Corona bonds: the proponents
The mutual debt option or the principle of pooling national public debts (Eurobonds, or corona bonds) is a common debt instrument to jointly issue public debt across all MS (Blanchard et al. 2017). There is an ongoing heated debate between proponents and opponents of this ambitious possible budget option (Herzog 2020).
One advantage of this type of mutual debt would be the possibility of raising long-term funds at a low cost for the weak countries in the eurozone. The interest rate on common liability bonds would be low, possibly negative, as financial markets would not question the solvency of the eurozone as a whole.
For Dullien et al. (2010), the common liability bonds would offer a safe asset to eurozone banks, which are overexposed to their home countries’ sovereign debt. As corona bonds would be at least as safe as German sovereign bonds and have a significant volume, they would provide a safe European asset to the financial markets and could be used by the ECB for liquidity operations.
Moreover, Northern countries would avoid the risk of “financial contagion”. The mutual debt option offers a joint line of defense against common risks for everyone—not only vulnerable Southern countries. It also offers the opportunity for the eurozone to improve its resilience in the future.
Recently, six prominent German economists (Bofinger et al. 2020) have proposed issuing a €1,000 billion mutual bond (8 percent of the EMU’s GDP) to jointly raise funds to finance economic support packages during the pandemic.
Corona bonds: the opponents
Despite the growing support for corona bonds among economists across the political spectrum, there are some opponents to the introduction of common debt instruments.
A large body of academic literature suggests the existence of “moral hazard risks” in the eurozone.Footnote 5 A huge collapse is expected as some MS have become more indebted and sought to externalize the cost of public debts. This literature recommends precautions, involving either the adoption of strict fiscal rules, or a complete transfer of sovereignty, i.e. a political union (Beetsma and Bovenberg 2000, 2003). Without a political union in place, the instrument of joint public borrowing via Eurobonds would be fully endorsed.

Supplied material
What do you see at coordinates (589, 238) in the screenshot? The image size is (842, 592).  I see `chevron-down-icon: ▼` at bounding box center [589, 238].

What needs to be done
In the excerpt on corona bonds, how large a mutual bond did the six German economists propose issuing? None of the data is needed here.

Finished task
They proposed a €1,000 billion mutual bond, equal to 8 percent of the EMU's GDP.